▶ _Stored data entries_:
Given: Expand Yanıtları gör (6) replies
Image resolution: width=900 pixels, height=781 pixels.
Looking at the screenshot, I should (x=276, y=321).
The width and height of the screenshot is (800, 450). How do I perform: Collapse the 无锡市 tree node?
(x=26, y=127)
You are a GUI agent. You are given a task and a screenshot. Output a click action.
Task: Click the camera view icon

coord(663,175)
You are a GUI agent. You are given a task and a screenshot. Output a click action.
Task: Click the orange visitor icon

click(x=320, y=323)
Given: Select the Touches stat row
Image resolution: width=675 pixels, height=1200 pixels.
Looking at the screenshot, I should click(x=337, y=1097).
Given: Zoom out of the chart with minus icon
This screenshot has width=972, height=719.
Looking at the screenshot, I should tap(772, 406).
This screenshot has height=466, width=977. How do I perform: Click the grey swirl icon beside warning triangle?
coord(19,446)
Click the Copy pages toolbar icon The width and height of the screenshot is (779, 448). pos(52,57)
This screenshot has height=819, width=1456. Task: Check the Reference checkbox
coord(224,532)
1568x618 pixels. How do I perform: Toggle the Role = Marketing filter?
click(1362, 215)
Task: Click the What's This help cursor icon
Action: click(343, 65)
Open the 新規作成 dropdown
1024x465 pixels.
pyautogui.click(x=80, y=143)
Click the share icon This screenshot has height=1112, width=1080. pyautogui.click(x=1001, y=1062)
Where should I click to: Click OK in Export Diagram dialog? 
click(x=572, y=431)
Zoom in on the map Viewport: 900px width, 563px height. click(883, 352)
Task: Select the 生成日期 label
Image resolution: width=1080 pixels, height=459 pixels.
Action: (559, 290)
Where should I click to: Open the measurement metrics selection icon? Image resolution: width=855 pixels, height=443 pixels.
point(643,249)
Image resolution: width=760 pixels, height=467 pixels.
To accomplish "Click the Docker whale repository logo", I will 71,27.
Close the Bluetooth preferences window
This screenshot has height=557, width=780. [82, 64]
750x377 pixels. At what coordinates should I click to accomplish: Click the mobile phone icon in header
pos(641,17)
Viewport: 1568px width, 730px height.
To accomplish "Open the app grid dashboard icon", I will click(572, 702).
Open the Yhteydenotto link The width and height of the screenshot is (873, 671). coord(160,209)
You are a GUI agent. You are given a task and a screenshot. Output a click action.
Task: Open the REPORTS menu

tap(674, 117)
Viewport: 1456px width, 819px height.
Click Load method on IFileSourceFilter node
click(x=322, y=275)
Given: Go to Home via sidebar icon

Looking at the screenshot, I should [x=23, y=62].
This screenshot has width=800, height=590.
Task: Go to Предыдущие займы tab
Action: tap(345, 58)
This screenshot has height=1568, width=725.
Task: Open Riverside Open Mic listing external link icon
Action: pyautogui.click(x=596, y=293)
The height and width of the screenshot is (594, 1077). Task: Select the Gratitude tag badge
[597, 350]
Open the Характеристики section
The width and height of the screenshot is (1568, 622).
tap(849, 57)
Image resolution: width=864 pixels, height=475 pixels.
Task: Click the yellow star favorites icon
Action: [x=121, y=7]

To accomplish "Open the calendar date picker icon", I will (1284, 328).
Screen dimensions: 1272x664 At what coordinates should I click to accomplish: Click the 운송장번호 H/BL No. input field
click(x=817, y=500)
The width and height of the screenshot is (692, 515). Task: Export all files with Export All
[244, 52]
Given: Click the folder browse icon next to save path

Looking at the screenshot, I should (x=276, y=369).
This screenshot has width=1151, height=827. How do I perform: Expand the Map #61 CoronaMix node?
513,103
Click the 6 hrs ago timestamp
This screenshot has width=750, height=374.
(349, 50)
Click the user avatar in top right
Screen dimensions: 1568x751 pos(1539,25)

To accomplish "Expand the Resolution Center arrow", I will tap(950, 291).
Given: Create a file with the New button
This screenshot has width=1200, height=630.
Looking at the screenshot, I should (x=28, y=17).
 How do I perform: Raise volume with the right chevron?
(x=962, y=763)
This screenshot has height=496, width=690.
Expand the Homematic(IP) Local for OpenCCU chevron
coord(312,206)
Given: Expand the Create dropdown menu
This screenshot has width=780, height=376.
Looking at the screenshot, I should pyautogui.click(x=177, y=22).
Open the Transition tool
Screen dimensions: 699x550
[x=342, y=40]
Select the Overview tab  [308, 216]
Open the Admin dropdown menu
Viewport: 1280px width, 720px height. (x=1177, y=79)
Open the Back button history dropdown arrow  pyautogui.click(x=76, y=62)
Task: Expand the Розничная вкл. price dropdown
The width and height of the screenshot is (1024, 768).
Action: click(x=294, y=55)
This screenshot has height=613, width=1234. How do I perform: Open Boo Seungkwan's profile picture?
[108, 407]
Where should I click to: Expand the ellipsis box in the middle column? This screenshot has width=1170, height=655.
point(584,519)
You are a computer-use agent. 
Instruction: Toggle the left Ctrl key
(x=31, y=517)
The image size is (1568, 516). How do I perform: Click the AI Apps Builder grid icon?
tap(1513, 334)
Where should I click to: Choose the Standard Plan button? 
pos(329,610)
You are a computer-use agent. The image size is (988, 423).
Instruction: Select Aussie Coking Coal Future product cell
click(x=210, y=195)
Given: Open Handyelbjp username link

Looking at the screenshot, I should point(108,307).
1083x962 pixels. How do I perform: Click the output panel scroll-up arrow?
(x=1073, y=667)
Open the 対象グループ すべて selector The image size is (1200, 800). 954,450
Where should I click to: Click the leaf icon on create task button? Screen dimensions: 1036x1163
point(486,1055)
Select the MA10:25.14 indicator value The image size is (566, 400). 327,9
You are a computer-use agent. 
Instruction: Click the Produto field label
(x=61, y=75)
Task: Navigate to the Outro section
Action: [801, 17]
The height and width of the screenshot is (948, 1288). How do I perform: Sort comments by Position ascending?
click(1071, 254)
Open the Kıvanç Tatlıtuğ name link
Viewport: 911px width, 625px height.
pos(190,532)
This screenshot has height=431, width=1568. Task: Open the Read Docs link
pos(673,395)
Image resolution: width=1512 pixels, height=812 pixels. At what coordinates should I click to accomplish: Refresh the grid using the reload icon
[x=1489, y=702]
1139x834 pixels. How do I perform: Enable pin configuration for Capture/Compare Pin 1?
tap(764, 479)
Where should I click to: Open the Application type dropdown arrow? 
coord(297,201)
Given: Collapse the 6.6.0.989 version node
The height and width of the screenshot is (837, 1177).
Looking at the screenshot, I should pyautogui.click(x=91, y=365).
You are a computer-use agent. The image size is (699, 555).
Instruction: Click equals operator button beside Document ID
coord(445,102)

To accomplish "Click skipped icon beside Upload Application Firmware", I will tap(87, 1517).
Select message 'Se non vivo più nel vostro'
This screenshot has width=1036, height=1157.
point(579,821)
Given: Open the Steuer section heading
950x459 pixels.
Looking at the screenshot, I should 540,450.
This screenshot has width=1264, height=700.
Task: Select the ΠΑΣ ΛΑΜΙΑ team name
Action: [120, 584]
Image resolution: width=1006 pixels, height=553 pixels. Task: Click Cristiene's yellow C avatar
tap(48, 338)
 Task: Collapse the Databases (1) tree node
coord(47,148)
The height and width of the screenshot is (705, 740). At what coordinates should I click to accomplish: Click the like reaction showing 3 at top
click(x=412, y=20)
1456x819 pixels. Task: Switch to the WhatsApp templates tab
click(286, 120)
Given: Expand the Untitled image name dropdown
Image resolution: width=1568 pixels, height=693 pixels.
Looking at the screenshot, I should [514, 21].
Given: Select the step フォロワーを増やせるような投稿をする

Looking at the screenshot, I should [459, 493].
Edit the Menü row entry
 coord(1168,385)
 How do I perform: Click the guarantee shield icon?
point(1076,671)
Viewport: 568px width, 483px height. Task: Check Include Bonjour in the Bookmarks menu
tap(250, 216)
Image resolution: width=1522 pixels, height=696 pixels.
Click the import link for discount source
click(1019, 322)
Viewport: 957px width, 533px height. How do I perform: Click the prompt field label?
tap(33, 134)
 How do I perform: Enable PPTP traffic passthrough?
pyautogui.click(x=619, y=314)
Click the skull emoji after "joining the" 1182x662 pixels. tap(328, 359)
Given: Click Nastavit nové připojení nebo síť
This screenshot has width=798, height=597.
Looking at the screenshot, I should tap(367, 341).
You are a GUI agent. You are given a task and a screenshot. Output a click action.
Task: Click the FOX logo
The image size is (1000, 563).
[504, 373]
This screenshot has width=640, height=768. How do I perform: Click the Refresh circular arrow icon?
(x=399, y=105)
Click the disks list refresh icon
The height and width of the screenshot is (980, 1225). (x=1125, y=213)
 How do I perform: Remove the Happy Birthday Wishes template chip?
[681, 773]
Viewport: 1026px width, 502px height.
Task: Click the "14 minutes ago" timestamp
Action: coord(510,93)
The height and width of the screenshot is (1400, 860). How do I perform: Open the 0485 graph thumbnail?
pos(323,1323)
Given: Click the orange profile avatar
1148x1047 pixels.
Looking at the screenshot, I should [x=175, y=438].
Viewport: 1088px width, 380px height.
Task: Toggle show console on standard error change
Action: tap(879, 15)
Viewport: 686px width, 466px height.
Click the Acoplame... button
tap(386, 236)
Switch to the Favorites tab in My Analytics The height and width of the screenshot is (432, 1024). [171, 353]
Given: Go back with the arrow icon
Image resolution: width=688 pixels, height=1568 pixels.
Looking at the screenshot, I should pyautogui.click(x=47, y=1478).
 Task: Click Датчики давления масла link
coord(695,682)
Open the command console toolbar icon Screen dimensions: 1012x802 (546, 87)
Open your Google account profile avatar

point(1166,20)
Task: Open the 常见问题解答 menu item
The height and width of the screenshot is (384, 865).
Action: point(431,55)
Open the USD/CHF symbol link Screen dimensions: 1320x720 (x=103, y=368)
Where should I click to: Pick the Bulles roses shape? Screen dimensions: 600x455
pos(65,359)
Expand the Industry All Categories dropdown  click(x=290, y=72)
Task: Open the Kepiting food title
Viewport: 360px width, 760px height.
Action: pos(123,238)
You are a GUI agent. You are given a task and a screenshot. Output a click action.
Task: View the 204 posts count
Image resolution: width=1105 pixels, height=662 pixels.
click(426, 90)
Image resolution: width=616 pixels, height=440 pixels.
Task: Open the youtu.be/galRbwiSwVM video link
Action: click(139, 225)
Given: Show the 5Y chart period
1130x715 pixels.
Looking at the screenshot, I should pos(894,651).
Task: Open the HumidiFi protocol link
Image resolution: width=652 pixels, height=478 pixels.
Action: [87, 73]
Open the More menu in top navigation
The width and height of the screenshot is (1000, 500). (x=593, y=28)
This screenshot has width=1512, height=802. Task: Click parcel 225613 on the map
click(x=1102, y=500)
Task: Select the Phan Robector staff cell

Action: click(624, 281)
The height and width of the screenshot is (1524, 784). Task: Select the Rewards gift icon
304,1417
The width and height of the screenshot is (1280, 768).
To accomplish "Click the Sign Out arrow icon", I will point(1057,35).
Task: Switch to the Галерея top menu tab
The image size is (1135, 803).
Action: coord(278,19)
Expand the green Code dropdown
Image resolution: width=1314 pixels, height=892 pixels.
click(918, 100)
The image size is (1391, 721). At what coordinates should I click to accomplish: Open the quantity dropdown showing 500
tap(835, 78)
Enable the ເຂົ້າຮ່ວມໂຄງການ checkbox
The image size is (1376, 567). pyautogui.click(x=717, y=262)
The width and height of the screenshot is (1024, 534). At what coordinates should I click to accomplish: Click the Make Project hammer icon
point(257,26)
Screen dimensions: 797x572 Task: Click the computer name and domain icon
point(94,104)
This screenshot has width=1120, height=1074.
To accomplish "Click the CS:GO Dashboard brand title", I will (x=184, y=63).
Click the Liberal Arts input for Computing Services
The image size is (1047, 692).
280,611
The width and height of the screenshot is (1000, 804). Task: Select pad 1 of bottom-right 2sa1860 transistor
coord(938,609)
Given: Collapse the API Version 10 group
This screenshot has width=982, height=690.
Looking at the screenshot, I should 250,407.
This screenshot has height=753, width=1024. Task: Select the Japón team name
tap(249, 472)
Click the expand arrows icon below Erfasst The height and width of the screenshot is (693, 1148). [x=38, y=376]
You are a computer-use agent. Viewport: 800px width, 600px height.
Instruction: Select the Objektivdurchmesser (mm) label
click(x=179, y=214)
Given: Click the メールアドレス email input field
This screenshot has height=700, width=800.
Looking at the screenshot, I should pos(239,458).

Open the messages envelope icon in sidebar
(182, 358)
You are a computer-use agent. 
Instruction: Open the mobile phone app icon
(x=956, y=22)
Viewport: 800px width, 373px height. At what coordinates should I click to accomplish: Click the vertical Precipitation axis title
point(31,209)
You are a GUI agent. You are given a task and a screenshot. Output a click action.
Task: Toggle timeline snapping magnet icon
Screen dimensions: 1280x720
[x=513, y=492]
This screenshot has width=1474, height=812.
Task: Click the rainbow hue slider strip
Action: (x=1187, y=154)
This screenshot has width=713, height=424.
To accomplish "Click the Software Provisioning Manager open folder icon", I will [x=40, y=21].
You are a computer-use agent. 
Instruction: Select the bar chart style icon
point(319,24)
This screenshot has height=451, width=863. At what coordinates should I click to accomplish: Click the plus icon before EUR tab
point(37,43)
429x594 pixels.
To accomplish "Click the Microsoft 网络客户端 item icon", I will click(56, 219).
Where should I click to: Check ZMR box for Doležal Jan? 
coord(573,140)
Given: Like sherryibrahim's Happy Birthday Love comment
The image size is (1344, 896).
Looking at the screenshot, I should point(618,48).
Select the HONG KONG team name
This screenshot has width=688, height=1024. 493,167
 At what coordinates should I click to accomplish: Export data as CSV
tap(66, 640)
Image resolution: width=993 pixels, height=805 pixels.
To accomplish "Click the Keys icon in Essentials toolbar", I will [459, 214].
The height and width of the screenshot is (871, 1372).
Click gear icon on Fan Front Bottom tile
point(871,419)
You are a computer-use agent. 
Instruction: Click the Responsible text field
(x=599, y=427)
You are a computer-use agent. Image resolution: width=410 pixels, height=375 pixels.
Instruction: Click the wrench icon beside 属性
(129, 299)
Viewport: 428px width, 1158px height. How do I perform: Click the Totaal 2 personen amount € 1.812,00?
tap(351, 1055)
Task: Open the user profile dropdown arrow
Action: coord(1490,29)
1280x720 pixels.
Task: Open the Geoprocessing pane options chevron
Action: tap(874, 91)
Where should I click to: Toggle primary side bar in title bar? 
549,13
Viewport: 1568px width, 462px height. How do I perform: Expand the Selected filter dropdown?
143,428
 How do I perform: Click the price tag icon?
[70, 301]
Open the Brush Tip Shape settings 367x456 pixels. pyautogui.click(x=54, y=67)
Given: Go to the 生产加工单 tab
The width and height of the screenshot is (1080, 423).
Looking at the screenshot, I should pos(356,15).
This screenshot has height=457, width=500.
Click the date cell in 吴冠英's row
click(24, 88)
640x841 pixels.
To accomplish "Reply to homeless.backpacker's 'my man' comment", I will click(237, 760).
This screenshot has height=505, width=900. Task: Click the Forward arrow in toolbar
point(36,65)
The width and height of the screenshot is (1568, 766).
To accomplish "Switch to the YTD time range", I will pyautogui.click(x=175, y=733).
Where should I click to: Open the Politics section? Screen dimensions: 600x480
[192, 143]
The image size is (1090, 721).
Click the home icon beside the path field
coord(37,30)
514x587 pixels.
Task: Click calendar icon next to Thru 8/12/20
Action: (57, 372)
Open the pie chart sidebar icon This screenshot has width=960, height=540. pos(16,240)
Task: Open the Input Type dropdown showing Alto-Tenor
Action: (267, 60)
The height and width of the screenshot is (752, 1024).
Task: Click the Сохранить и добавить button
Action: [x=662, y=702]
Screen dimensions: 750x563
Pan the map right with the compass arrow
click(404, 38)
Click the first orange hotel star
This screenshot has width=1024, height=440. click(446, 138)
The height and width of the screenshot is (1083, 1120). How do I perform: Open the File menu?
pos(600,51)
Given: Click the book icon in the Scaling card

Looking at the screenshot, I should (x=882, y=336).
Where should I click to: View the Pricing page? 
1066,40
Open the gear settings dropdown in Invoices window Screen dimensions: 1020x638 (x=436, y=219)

▶ _Exercise aim_:
Taking the records above, retype every line from the one with "429x594 pixels." down to the one with "Given: Go to the 生产加工单 tab", exactly and with nothing else.

▶ _Solution for this task_:
429x594 pixels.
To accomplish "Click the Microsoft 网络客户端 item icon", I will click(56, 219).
Where should I click to: Check ZMR box for Doležal Jan? 
coord(573,140)
Given: Like sherryibrahim's Happy Birthday Love comment
The image size is (1344, 896).
Looking at the screenshot, I should point(618,48).
Select the HONG KONG team name
This screenshot has width=688, height=1024. 493,167
 At what coordinates should I click to accomplish: Export data as CSV
tap(66, 640)
Image resolution: width=993 pixels, height=805 pixels.
To accomplish "Click the Keys icon in Essentials toolbar", I will [459, 214].
The height and width of the screenshot is (871, 1372).
Click gear icon on Fan Front Bottom tile
point(871,419)
You are a computer-use agent. 
Instruction: Click the Responsible text field
(x=599, y=427)
You are a computer-use agent. Image resolution: width=410 pixels, height=375 pixels.
Instruction: Click the wrench icon beside 属性
(129, 299)
Viewport: 428px width, 1158px height. How do I perform: Click the Totaal 2 personen amount € 1.812,00?
tap(351, 1055)
Task: Open the user profile dropdown arrow
Action: coord(1490,29)
1280x720 pixels.
Task: Open the Geoprocessing pane options chevron
Action: tap(874, 91)
Where should I click to: Toggle primary side bar in title bar? 
549,13
Viewport: 1568px width, 462px height. How do I perform: Expand the Selected filter dropdown?
143,428
 How do I perform: Click the price tag icon?
[70, 301]
Open the Brush Tip Shape settings 367x456 pixels. pyautogui.click(x=54, y=67)
Given: Go to the 生产加工单 tab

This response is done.